サントリー天然水 北アルプス信濃の森工場では、約24,000点に及ぶ設備予備品の棚卸作業を、従来の20名体制・合計約57時間から1名・約2時間へと大幅に短縮し、95%以上の工数削減を実現した。

サントリープロダクツはスマートファクトリー化を推進しており、2021年に設備保全管理システム(CMMS)を導入。一方で北アルプス信濃の森工場では、約24,000点の予備品在庫が目視確認や手作業によるデータ登録中心で管理されており、棚卸の工数負担、手作業に起因するミス、業務の属人化という3つの課題を抱えていた。
管理精度の向上と作業効率の改善を目的にRFID技術に着目した同社は、約10社の候補の中からサトーの「ASETRA」を採用した。既存のCMMSとの連携が容易で、RFIDリーダーでタグを読み取るだけで入出庫や棚卸記録が自動登録できる点が評価された。
また、部品の形状や収納方式に応じたラベルの貼り方から保管時の置き方まで、サトーが現場運用に即した詳細なサポートを実施した点も決め手となった。
導入後に確認された主な効果は以下の3点だ。棚卸工数については、20名・約57時間から1名・約2時間へと95%以上を削減。管理精度では手入力エラーが解消され、システム在庫と実在庫の乖離がごくわずかとなり、過剰在庫の傾向も改善された。
属人化の解消については、RFIDリーダーの操作が1〜2回の指導で習得可能なシンプルな設計のため、特定担当者に依存しない体制を構築できたとしている。
「ASETRA」はRFIDとバーコード・二次元コードを併用できる資産管理ソリューションで、製造業・物流・医療など幅広い業界での活用を想定している。

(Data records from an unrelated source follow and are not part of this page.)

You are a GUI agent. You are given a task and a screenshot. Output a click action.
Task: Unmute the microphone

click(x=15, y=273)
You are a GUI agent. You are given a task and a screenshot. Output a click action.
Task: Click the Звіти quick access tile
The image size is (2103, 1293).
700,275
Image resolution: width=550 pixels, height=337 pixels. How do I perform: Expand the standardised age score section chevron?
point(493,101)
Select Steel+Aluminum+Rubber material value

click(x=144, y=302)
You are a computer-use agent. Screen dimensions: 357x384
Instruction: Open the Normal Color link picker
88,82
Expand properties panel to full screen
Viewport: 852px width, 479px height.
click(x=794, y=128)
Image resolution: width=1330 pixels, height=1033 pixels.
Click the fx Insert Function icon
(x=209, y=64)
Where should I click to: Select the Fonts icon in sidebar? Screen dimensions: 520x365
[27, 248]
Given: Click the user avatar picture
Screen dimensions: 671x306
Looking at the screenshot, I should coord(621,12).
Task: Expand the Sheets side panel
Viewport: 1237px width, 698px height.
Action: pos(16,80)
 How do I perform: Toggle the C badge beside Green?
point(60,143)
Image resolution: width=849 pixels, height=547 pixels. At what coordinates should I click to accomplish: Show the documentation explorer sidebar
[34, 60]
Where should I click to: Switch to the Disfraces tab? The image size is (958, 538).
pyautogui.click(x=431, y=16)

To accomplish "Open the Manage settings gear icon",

サントリーホールディングス デジタル&AI本部で課長代理を務める渋谷毅氏
予備品在庫のリアルタイムかつ正確な把握によって、工場間での相互利用が円滑になり、適切な在庫数の管理にも繋がっています。
今後はこの成果を他工場へ展開する検討を進めるほか、各工場の資産管理や発注システムとの連携によるさらなる精度向上を期待しています。